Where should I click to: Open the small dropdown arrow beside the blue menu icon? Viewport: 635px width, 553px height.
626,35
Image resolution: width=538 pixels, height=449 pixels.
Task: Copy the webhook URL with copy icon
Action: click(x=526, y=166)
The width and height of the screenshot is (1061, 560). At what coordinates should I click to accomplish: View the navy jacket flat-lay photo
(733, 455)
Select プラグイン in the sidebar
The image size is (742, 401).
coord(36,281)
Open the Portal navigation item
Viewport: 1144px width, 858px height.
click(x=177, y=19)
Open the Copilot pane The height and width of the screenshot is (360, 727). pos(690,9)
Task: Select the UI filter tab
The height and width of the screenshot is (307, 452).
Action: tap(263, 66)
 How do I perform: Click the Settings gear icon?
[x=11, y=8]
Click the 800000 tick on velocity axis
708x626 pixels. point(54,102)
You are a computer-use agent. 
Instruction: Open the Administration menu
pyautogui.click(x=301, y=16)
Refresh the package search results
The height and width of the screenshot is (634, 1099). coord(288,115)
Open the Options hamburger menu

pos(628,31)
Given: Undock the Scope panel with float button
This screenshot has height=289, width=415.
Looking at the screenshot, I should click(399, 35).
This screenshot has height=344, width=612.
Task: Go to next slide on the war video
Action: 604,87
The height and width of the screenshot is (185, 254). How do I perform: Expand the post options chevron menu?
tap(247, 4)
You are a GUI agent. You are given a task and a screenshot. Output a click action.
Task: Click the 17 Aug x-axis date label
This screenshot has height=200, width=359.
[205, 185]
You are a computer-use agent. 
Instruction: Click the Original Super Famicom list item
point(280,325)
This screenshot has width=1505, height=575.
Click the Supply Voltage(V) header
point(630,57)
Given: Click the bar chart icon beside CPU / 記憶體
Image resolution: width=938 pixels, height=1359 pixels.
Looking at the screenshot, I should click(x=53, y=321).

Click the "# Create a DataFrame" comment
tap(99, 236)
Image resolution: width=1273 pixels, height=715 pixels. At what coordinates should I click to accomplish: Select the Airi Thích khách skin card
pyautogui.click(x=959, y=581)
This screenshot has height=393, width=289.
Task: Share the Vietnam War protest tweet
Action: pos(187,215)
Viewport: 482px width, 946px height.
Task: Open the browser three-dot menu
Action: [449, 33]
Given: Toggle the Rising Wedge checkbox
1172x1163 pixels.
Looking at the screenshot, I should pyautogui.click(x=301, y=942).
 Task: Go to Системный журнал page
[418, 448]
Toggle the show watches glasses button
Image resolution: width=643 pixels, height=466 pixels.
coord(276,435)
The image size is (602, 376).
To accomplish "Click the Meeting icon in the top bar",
--- --- ---
▶ WHAT IS BEING ASKED:
Wherever the word "button" shows up in the material, copy the line it is on.

▶ EXPECTED OUTPUT:
Given: Undock the Scope panel with float button
Toggle the show watches glasses button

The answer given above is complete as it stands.